Segundo esta tese, o
período dos hicsos/amalequitas (= o Segundo Período Intermédio no Egipto, da 14ª
à 17 ª dinastia) corresponde ao tempo em que os israelitas andaram no deserto e
o período de Josué e Juizes, contra as duas teses correntes de que os
israelitas teriam saído do Egipto muito mais tarde, na 18ª ou 19ª dinastia
(Ramsés).
Desde o princípio do
século XX ficou geralmente aceite que os Hicsos foram expulsos no início da 18ª
dinastia, por Amósis I (Engberg, 1939; Breasted, 1906). Decorrente da
associação do Papiro Ipuwer com o êxodo, Velkivosky defende que Saul ajudou os
egípcios na captura de Avaris, capital-fortaleza dos Hicsos (ISam 15).
Afastados do Egipto desde
Amósis I, os Hicsos continuaram, no entanto, presentes nos territórios de
Israel (Saruem) e Síria até ao tempo de Tutmés III e talvez mesmo mais tarde (Engberg,
1939; Breasted, 1906).
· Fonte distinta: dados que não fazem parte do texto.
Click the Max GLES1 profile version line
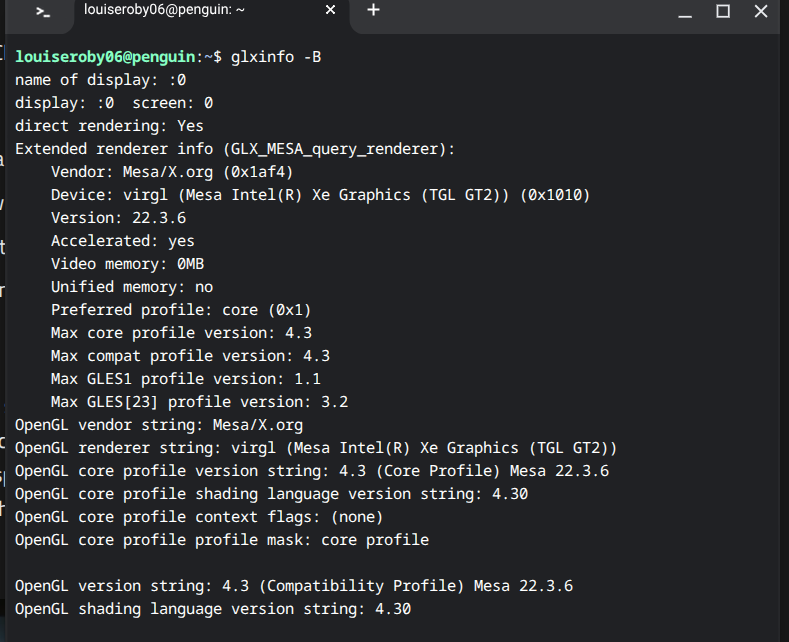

E, de facto, encontramos David lutando contra os
amalequitas, enquanto estava fugido de Saul (1Sam 27:8).
Em consequência desta
revisão cronológica, altera-se o cruzamento da cronologia bíblica com a cronologia
consensual.
Se os hicsos/amalequitas
foram afastados do Egipto no tempo de Saul, e se Saul é contemporâneo de Amósis
I do Egipto, isto significa que o início da 18ª dinastia egípcia (Amósis I,
Amenotepe I, Tutmés I e II, Hatshepsute e Tutmés III) coincide com o início do reino
de Israel: Saul, David, Salomão.
O Egipto reconquistou a
sua independência sob Amósis, contemporâneo de Saul, e alcançou grandeza e glória
sob Amenotepe I, Tutmés I e II, Hatshepsute e Tutmés III. Os 2 reinos, Egipto e
Israel, libertados do mesmo opressor – os amalequitas / hicsos – desenvolveram
relações comerciais e aliaram-se através de casamento: Salomão aparentou-se com
o Faraó do Egipto (1Rs 3:1), tomando por mulher a filha do Faraó.
As Escrituras não
preservaram o nome dela nem do faraó, mas sabemos que ele fez uma expedição
contra o sul de Judá, região onde habitavam filisteus e cananeus, tomou Gezer e
a queimou e a deu como dote à sua filha (1 Reis 9:16). É possível que esta
incursão seja a mesma a que se refere uma inscrição no túmulo de Amósis, filho
de Nekbhet, que era um oficial de Tutmés I. De acordo com esta inscrição, depois
da campanha militar contra a Núbia, Tutmés I empreendeu uma campanha contra
Retenu (designação utilizada para Israel) para procurar vingança ou obter
satisfação (Breasted, 1906). A vingança terá sido contra os Hicsos.
Daí foi só um passo para
Velikovsky identificar Hatshepsute, filha de Tutmés I, como a rainha de Sabá.
Que provas podem
apresentar-se em defesa desta identificação?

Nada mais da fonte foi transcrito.